“The power plant and its employees have for years been a true community partner, supporting Plummer Home youth with holiday gifts, musical instruments and monetary support. We are very grateful,” Nicole McLaughlin of the Plummer Home wrote in an email.
It was a huge school booster. Notably, past owner Dominion gave $1 million to the Salem public schools and a total of $200,000 to Salem Cyperspace and the Salem Education Foundation, two organizations that work closely with the schools. Current owner Footprint Power has continued the tradition.
“From my perspective, Dominion, and then Footprint, were early adapters to the notion that public schools are a community-wide responsibility and investing in them increases opportunities for our kids and can raise quality through targeted investment,” said Sarah Morrill of the Salem Education Foundation.

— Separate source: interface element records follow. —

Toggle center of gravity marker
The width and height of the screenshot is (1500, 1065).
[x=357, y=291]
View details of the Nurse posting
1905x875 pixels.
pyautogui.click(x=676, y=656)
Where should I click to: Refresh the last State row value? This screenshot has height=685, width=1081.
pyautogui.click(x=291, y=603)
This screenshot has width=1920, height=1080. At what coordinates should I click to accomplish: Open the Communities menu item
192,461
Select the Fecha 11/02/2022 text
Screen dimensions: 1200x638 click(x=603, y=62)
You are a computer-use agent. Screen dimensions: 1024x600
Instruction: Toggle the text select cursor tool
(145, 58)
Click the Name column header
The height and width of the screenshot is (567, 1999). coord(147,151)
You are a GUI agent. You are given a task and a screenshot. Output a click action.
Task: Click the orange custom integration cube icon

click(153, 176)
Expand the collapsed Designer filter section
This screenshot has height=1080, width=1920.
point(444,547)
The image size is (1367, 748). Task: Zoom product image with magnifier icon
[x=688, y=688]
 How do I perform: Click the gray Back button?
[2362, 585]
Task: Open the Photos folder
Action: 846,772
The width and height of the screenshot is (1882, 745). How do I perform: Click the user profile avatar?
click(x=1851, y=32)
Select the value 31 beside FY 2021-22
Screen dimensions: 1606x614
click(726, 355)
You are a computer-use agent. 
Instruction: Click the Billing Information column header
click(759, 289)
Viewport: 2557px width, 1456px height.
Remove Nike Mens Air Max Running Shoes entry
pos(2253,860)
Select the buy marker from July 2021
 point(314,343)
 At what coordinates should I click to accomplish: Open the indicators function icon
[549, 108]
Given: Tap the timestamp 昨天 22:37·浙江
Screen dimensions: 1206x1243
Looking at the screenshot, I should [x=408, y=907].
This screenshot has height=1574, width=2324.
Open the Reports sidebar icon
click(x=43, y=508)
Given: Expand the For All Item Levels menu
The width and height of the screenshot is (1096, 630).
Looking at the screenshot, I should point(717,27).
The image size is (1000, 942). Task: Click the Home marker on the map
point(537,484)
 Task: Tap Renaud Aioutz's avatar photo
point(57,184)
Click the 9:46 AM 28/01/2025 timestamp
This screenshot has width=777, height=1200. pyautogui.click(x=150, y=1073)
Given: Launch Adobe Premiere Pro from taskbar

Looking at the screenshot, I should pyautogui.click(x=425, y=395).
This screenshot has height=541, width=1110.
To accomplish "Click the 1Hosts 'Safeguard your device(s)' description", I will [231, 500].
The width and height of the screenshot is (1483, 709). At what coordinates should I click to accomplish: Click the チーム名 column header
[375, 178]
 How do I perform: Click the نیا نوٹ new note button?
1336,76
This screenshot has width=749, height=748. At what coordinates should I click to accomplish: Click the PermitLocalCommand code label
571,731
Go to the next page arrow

With the closing, the story line shifts to the future of the plant’s 65-acre site, and what the plant closing will mean for the environment and city. Footprint is in the final stages of approval for a natural gas power plant, and intends to develop the rest of the waterfront property, likely with marine and industrial uses.
“Like many in Salem, I am relieved to see the shuttering of the coal-burning power plant,” said Pat Gozemba, co-chairwoman of Salem Alliance for the Environment, another active environmental group.
“I look forward to working on the development of off-shore wind projects that will take advantage of the quick-start gas plant to be built by Footprint. Salem, using wind once again to advance our city and region. A new vibrancy is on the horizon for our port.”
While acknowledging the plight of workers and expressing hope they find new jobs, state Sen. Joan Lovely said she looks forward to what lies ahead.
“What replaces it will be smaller, cleaner and will fit better in the community,” she said of the proposed new gas plant. “I’m really excited. I never really thought this day would come, and here it is.”